Deux citoyens canadiens figurent sur la liste des 10 criminels de guerre nazis les plus recherchés au monde établie par le centre Simon Wiesenthal. Mais le directeur de son bureau de Jérusalem, l'historien et «chasseur de nazis» Efraim Zuroff, craint qu'ils ne finissent leurs jours sans jamais être traduits en justice pour leur participation présumée aux atrocités de la Seconde Guerre mondiale.

«C'est ce que je crains, dit M. Zuroff. Je prie pour que leurs dossiers soient traités. Mais le Canada a un historique terrible pour ce qui est d'amener les criminels de guerre devant les tribunaux. Ou plutôt, de ne jamais les amener devant les tribunaux.»

Depuis 1995, le centre Simon Wiesenthal a identifié au moins 16 criminels de guerre nazis qui ont immigré au Canada après la guerre. Neuf d'entre eux sont morts au cours du processus pour révoquer leur citoyenneté. Ladislaus Csizsik-Csatary, retrouvé en Hongrie par des journalistes britanniques, est l'un des deux Canadiens à avoir quitté le pays de son propre gré.

Vladimir Katriuk, 91 ans, et Helmut Oberlander, 88 ans, qui figurent sur la plus récente liste publiée par le centre Simon Wiesenthal, vivent toujours ici.

En 17 ans, aucun homme soupçonné d'être un criminel de guerre nazi n'a été déchu de sa citoyenneté canadienne et renvoyé vers l'Europe.

Escadron de la mort

Pendant la guerre, Helmut Oberlander, né en Ukraine, a été auxiliaire d'un escadron de la mort nazi, l'Einsatzkommando 10a (EK 10a). Cette équipe faisait partie de groupes spéciaux de police qui, dans les territoires de l'Est occupés par l'armée allemande entre 1941 et 1944, ont été responsables de l'exécution de plus de 2 millions de personnes.

Depuis plus de 15 ans, le Canada tente de révoquer la citoyenneté de M. Oberlander, qui avait caché son appartenance à l'escadron lors de son arrivée au pays. Mais M. Oberlander vit toujours en Ontario.

«Pourquoi cela prend-il autant de temps? Tout simplement parce qu'il y a moins de volonté politique qu'aux États-Unis», déplore Efraim Zuroff.

Selon l'avocat du B'nai Brith, Steven Slimovitch, la traque de criminels de guerre n'a jamais beaucoup suscité l'intérêt des autorités canadiennes.

«Il existe une lacune politique pour les dénaturaliser. On dit qu'on veut le faire, mais est-ce qu'on monte une équipe pour faire bouger les dossiers?», demande-t-il, sceptique, en faisant référence aux 17 années de démarches pour expulser Léon Mugesera, idéologue présumé du génocide du Rwanda.
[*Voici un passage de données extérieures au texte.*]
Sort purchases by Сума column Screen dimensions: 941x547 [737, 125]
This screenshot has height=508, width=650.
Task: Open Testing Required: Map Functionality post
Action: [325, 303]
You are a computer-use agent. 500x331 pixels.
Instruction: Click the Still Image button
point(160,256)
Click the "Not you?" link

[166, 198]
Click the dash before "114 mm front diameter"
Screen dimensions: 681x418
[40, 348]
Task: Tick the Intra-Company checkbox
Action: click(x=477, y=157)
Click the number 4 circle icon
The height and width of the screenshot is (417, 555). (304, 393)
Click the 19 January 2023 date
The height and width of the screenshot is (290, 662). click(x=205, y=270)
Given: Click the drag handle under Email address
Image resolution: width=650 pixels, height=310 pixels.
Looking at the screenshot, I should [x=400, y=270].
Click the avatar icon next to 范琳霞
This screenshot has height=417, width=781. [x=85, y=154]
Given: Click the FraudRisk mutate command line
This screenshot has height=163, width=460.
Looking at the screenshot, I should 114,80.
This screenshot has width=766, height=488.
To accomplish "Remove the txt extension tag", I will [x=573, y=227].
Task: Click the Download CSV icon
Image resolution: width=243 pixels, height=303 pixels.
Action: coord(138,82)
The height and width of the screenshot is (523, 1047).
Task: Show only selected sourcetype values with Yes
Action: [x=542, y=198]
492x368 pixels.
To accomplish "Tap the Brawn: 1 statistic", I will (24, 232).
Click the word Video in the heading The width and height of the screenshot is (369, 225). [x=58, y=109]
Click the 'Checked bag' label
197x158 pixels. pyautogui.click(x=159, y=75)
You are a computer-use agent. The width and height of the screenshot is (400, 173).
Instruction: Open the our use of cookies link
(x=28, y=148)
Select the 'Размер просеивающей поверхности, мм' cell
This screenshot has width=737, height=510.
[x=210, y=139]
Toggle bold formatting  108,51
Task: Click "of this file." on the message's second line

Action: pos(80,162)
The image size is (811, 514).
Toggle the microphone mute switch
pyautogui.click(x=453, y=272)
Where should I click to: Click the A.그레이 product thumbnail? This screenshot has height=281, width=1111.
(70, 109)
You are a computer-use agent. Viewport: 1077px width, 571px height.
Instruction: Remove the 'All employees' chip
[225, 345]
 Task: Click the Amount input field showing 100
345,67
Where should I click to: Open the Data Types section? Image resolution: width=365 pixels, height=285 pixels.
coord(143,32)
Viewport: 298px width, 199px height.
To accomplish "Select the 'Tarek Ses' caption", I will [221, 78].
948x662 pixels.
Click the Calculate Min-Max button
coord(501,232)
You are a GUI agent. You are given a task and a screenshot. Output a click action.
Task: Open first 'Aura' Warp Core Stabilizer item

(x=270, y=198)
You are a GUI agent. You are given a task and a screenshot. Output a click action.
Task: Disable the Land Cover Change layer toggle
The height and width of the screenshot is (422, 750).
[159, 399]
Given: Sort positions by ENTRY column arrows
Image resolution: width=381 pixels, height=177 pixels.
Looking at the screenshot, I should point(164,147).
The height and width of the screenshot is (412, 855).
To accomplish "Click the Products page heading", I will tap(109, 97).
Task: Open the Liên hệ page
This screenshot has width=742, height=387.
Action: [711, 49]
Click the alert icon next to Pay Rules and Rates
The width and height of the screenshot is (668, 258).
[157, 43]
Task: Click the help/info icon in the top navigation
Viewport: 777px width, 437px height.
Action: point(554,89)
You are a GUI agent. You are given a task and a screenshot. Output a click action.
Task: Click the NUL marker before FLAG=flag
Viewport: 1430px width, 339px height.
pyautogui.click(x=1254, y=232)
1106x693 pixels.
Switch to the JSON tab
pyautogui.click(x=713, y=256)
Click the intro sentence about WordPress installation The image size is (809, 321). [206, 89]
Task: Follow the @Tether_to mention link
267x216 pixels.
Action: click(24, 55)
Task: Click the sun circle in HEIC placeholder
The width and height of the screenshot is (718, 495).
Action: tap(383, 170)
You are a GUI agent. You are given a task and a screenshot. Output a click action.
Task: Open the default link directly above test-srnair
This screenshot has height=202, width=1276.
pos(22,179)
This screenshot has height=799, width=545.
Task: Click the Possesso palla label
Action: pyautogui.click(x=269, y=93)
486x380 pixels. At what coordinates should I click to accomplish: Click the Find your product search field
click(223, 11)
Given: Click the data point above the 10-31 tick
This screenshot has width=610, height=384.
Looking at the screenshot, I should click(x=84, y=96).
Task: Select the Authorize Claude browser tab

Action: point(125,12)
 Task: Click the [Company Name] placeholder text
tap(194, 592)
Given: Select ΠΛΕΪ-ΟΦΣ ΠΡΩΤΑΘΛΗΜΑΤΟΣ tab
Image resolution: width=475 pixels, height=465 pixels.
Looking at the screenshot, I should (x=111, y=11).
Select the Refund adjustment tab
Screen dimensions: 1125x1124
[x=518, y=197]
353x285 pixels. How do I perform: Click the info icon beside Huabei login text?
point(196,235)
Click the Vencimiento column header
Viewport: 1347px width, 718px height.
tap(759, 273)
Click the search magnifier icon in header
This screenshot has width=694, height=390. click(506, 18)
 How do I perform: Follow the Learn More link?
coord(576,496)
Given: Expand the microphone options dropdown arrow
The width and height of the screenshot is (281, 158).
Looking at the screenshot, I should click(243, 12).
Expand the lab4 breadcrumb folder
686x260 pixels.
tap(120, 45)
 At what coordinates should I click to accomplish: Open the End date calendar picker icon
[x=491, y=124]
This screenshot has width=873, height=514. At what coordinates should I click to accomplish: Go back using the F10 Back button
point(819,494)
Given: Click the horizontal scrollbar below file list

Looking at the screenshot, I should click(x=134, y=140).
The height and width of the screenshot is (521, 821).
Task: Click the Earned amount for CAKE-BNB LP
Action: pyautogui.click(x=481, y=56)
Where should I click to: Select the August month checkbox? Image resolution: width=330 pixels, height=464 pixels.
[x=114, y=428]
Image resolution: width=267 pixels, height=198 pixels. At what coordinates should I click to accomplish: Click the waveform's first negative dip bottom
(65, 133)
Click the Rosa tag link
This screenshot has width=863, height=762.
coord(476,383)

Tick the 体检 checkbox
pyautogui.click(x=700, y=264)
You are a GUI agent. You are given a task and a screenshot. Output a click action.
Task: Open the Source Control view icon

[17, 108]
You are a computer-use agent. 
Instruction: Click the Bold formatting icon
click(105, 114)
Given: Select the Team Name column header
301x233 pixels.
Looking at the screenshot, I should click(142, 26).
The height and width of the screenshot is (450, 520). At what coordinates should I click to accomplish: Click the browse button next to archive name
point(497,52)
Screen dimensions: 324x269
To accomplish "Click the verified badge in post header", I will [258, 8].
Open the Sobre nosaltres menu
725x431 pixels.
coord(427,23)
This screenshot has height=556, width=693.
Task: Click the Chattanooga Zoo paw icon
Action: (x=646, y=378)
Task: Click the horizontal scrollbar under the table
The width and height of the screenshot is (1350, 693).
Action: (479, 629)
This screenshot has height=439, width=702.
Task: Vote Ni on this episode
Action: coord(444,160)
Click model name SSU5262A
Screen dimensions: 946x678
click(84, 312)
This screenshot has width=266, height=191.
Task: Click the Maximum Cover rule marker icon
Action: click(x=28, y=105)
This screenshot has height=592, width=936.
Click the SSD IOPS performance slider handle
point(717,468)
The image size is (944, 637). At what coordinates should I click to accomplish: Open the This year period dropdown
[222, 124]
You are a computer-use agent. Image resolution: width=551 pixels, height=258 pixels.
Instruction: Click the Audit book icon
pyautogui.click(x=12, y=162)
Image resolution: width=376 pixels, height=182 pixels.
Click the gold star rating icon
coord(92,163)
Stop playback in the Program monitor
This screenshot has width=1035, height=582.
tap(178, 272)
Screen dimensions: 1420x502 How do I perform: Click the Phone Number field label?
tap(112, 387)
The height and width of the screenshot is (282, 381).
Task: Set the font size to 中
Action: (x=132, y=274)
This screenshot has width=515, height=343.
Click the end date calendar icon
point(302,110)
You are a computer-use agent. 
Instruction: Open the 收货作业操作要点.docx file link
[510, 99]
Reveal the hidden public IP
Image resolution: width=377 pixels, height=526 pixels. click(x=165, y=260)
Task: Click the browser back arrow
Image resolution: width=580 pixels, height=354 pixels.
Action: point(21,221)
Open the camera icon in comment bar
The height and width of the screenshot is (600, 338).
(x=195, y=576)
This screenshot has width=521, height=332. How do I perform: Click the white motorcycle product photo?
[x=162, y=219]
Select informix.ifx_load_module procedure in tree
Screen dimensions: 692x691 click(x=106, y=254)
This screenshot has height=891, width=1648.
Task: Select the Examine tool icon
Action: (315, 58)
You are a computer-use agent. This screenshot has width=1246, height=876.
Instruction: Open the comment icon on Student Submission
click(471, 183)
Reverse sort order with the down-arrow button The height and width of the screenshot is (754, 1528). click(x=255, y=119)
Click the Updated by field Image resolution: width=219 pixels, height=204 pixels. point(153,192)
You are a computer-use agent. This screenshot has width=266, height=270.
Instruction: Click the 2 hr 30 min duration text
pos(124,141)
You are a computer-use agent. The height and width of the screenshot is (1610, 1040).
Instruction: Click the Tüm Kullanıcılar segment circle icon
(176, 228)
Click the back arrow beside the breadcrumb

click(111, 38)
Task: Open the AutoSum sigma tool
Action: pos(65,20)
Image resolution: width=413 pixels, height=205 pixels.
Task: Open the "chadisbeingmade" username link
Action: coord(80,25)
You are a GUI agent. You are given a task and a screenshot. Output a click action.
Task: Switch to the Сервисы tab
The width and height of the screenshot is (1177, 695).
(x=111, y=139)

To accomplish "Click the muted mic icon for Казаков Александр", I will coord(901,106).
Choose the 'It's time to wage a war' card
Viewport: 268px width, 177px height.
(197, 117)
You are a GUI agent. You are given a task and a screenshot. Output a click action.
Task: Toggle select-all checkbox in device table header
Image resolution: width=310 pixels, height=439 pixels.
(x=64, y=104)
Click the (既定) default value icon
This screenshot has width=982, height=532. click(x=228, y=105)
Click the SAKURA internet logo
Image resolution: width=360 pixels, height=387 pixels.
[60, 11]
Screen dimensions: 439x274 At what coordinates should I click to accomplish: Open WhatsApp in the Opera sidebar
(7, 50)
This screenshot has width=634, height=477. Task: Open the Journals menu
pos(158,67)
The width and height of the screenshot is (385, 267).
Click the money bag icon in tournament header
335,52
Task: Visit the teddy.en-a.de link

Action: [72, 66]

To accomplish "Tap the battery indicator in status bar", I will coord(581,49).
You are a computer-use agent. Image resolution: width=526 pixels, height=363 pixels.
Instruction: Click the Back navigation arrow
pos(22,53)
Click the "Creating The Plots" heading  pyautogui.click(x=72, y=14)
«Le gouvernement en a marre»

Vladimir Katriuk, qui vit avec sa femme dans une ferme d'Ormstown, en Montérégie, ne sera jamais expulsé, assure son avocat, Orest Rudzik.

«Le gouvernement n'a pas assez de preuves», dit-il.

D'origine ukrainienne, M. Katriuk a été enrôlé dans un bataillon sous commandement allemand pendant la guerre. Mais il soutient n'avoir jamais participé à une action militaire et s'être joint à la résistance après son déploiement en France aux côtés de l'armée allemande, en 1944.

Mais une recherche universitaire de la revue Holocaust and Genocide Studies a apporté au printemps de nouveaux témoignages sur la participation active de M. Katriuk au massacre de civils à Katyn. Selon le National Post, le B'nai Brith a rencontré le gouvernement pour lui demander de rouvrir le dossier de M. Katriuk.

«Nous n'avons jamais eu de nouvelles, répond M. Rudzik. Mon sentiment, c'est que le gouvernement en a marre [de ces dossiers].»

M. Katriuk, qui a travaillé dans un abattoir de Montréal jusqu'à sa retraite et s'est converti à l'apiculture, a été rendu «nerveux» par plus d'une décennie de processus avec le gouvernement fédéral. Il ne souhaite pas s'expliquer publiquement.

«Le gouvernement s'engage à traduire en justice les personnes impliquées dans des crimes de guerre, crimes contre l'humanité et génocides. Nous révoquerons la citoyenneté des individus qui l'ont obtenue frauduleusement, pour assurer que le Canada ne soit pas un refuge pour les criminels de guerre», affirme de son côté Alexis Pavlich, porte-parole du ministre de l'Immigration, Jason Kenney.

Le Canada a renvoyé 17 criminels de guerre au cours de la dernière année, et plus de 500 depuis 1997, selon l'Agence des services frontaliers.